錬金術士につてなんてない。女の子は、見た目の通り魔術師のようだ。
魔術の心得がない己ですらわかるほどの。
ともあれ、魔物を退治しに行くことに間違いはない。
初めて見る魔術だった。驚いた事に、アキュの仲間にヒルダを加えて金色に光る門をくぐると。
そこは、氷の世界だった。
狩人ギルドの領分に手を突っ込むような仕儀だが。
一面が氷で出来た世界で、アイスウルフを探す。
辺境すぎるのと、広すぎるのが問題だ。
ゲームのようにすぐに魔物が見つかるわけでもない。
しかも、凄まじい凍気だ。あまりの寒さに誰も住んでいない。
加えて、魔物がわんさといる。
そんな中で、ミミーに何ができるのか。
それでも探す事くらいはできるはずだ、と。
「連れてってください!」
「危ないよ?(死ななきゃいいけどなあ)」
と、本人はやんわり止めても「絶対についていく」といって聞かない。
氷の世界は、ウォルフガルドでも北の山脈にある場所らしい。
その名も、氷の剣山。巨大な氷の山がいくつもつらなるという。
探すこと、小一時間。アキュのクラン員は、リリペットにユッカ、リップ、リオ、ナタリー、チスズ。
メンバーが入れ替わっているのは、都合なのだから仕方がない。
手分けしてやっていくのも、時間がかかってしかたがなかった。
広範囲の探知する魔術もフィールド型ダンジョンなのか、効果がでない。
普通の迷宮とは、訳が違うようである。
アイスフラワーと呼ばれる強敵もいるので油断できないでいると。
「すまん。
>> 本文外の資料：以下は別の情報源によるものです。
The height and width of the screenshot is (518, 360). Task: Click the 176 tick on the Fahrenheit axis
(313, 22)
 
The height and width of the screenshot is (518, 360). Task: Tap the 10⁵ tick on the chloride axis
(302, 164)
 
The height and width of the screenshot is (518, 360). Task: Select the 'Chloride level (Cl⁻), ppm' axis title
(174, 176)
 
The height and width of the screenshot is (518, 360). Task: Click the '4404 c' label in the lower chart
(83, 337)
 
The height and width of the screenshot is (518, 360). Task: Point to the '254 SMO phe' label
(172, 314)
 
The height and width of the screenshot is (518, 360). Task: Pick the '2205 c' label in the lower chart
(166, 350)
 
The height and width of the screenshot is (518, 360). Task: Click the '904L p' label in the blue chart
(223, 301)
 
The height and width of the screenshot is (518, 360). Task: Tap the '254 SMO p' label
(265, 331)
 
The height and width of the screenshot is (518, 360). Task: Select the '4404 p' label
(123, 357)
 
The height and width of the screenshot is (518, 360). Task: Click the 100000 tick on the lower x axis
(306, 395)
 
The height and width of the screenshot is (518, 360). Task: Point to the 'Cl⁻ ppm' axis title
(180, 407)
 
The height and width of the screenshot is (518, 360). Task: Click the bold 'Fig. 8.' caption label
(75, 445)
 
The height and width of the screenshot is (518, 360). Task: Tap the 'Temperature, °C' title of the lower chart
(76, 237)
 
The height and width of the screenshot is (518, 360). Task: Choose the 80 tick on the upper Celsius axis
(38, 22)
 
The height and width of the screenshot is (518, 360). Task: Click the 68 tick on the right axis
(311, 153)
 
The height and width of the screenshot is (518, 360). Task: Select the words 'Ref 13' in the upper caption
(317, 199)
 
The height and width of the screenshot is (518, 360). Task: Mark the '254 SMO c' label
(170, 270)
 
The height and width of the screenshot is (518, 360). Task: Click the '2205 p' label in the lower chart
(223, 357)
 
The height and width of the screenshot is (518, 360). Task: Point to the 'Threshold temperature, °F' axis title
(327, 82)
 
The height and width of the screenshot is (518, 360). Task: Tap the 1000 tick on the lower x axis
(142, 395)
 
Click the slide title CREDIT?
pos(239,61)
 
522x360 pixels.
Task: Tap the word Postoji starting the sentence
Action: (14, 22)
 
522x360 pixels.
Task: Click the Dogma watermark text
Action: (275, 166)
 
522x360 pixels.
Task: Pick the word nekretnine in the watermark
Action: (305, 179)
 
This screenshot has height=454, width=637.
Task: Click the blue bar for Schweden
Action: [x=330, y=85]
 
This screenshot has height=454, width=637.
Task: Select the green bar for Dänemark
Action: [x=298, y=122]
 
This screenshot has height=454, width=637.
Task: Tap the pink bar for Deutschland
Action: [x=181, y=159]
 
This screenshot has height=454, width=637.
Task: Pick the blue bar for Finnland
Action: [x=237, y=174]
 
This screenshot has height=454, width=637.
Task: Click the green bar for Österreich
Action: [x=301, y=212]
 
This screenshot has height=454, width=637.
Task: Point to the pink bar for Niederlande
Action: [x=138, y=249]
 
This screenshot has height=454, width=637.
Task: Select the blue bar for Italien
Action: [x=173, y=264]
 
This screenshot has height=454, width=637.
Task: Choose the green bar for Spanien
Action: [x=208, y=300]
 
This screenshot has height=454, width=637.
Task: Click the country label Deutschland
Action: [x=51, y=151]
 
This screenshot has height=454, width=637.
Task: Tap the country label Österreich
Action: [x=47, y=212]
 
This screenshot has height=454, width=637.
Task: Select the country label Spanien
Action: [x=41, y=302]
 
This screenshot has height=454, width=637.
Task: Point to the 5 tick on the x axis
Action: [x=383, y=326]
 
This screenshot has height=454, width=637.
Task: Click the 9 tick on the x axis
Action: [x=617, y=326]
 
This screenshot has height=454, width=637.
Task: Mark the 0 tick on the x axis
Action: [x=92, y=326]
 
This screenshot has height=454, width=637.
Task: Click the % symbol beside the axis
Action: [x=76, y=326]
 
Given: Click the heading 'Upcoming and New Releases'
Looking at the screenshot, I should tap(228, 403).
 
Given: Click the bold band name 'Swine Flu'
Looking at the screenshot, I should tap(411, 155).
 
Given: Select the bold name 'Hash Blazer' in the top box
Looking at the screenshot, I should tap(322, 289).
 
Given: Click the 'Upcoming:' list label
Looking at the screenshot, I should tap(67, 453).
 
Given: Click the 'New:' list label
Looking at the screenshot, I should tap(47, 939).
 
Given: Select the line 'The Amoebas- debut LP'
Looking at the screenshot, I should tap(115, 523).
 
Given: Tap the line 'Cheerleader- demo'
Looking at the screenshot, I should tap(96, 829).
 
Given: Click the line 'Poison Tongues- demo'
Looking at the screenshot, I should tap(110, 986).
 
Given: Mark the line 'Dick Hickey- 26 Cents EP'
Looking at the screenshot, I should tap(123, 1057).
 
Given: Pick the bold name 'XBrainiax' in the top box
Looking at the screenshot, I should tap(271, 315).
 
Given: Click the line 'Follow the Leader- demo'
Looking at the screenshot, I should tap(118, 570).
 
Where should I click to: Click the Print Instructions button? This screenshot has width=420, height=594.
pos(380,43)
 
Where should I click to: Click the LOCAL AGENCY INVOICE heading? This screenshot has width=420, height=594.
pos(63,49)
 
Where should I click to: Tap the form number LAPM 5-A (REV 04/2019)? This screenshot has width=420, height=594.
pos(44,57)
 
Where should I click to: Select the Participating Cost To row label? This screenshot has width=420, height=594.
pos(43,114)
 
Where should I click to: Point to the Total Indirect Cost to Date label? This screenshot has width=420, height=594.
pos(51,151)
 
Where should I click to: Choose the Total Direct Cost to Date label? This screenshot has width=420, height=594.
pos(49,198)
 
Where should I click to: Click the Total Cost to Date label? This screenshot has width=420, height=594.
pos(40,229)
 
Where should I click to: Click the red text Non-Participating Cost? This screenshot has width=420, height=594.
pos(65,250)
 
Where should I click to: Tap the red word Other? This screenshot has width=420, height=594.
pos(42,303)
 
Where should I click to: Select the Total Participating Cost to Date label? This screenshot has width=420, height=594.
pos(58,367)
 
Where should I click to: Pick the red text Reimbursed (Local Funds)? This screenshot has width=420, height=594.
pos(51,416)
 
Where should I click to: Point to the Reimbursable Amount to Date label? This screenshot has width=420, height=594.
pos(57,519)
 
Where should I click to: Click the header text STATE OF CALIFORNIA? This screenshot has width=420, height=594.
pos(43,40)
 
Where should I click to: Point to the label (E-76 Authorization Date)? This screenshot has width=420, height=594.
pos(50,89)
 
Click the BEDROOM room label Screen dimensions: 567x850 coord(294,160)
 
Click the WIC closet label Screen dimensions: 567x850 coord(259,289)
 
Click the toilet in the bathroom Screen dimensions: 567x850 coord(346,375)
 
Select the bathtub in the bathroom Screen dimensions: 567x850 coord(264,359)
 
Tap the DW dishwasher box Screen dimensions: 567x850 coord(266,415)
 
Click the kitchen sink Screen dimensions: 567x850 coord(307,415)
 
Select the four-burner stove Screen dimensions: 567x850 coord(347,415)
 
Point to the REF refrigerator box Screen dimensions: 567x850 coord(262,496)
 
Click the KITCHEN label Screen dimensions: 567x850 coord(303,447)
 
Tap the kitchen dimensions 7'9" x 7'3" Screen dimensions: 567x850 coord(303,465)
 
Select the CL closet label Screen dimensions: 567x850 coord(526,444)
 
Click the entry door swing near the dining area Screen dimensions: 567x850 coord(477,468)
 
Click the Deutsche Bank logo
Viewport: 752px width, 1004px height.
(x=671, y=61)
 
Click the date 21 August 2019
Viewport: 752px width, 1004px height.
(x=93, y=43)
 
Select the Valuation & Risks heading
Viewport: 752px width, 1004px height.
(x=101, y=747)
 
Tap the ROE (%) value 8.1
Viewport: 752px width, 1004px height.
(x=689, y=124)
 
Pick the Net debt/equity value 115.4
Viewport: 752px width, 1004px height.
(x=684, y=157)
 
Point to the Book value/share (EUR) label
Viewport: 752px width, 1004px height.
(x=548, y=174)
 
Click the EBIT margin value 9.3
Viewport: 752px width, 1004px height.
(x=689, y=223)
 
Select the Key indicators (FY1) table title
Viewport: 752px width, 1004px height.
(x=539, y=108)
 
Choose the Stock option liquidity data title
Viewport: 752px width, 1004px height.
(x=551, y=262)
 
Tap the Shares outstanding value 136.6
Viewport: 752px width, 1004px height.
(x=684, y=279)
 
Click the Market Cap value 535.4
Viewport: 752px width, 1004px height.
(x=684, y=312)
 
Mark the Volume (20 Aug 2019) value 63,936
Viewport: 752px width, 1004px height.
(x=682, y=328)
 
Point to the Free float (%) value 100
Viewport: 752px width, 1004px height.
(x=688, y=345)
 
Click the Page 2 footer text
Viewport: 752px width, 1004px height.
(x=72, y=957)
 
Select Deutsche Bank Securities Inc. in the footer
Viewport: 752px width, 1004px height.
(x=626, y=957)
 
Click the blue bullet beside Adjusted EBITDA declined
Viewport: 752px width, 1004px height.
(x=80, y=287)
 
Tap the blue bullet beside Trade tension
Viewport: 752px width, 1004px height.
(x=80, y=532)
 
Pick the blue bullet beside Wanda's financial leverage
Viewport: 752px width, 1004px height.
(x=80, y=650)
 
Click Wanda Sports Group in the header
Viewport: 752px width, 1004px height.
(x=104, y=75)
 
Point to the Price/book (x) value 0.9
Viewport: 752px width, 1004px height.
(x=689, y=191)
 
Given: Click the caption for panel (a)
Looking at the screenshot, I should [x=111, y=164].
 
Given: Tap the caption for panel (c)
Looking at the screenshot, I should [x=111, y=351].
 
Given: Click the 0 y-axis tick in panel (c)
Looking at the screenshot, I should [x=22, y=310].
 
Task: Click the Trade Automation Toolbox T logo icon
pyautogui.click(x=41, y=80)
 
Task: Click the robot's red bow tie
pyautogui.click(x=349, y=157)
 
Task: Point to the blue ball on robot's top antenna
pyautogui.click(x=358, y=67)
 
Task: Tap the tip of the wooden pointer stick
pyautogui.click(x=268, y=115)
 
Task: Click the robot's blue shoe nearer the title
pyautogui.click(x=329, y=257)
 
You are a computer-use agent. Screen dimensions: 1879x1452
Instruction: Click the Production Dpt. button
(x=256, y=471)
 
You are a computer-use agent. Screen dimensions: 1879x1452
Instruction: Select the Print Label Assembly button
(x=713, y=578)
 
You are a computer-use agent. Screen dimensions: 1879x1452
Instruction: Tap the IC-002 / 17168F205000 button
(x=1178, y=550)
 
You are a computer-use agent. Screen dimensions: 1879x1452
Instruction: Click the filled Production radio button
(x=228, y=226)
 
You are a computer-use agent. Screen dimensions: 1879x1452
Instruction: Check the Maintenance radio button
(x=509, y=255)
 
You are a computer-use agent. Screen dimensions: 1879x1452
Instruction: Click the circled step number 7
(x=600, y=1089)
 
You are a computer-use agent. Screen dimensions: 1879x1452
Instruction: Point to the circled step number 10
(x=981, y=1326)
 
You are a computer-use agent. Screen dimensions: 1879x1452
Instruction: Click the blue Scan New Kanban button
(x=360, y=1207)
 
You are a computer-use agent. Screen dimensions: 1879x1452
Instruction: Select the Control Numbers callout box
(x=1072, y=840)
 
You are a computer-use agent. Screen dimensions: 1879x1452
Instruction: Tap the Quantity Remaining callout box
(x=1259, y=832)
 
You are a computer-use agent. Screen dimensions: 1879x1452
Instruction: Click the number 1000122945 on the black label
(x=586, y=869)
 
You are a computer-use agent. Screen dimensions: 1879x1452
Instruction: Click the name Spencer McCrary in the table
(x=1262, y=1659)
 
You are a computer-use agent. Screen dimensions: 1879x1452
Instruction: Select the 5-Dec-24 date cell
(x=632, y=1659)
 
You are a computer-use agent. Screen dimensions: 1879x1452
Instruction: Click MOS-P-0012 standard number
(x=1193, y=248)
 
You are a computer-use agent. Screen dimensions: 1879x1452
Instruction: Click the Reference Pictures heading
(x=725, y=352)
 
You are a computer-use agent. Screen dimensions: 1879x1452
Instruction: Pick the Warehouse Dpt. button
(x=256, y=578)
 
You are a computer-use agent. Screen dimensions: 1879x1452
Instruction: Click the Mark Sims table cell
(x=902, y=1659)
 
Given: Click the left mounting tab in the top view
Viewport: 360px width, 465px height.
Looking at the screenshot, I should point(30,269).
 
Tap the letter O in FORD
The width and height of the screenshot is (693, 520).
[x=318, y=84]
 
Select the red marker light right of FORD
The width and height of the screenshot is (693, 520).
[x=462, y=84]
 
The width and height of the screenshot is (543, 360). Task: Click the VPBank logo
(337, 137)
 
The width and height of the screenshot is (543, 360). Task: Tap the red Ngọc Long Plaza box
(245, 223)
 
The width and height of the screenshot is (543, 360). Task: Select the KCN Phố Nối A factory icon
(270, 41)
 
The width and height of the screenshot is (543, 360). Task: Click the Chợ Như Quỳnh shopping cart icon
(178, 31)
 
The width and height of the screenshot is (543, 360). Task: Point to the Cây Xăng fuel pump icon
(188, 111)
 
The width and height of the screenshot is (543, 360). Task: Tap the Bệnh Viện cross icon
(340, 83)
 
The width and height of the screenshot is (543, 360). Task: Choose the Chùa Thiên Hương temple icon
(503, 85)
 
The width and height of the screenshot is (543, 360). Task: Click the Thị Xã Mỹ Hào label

こいつは、難しいっ助けてくれっ」
鬼のような形相で走ってくるのは、アキュだ。
文字通り命を賭けている。
ゲームではない。モンスターだって、強いと逃げる。
今回の場合は待機場所を決めて、釣ってくるというやり方だ。
勿論、セリアやティアンナが出会えばそのまま肉塊になるであろう。
逃げてきたアキュとそのメンバーは、必死の形相だ。ミミーという獣人の少女を抱えたままではさもありなん。土台、難しいモンスターなのだから。
追いかけるのは、水色をした魔物。つるりと、凍った狼の身体。
「なんとかしようとしたのだがな。魔術が効かない。どうやれば倒せるのかを考えたのだが、うちには強力な炎と風の魔術士がいなくてね」
「なるほど。任せてください」
対抗策は、色々とあるが。このアイスウルフの特徴は、情報を知らない相手を殺す。
そんな初見殺しなのだ。わかっていれば、そうでもない。
逃げてきただけでも合格点をやれるレベルだ。
腕のある炎か風系の魔術師なら、風爆か爆裂連打で圧勝だ。
そう、氷結系の弱点でもある。大気中の水分を固めるという特性上、風で拡散されるだけで弱い。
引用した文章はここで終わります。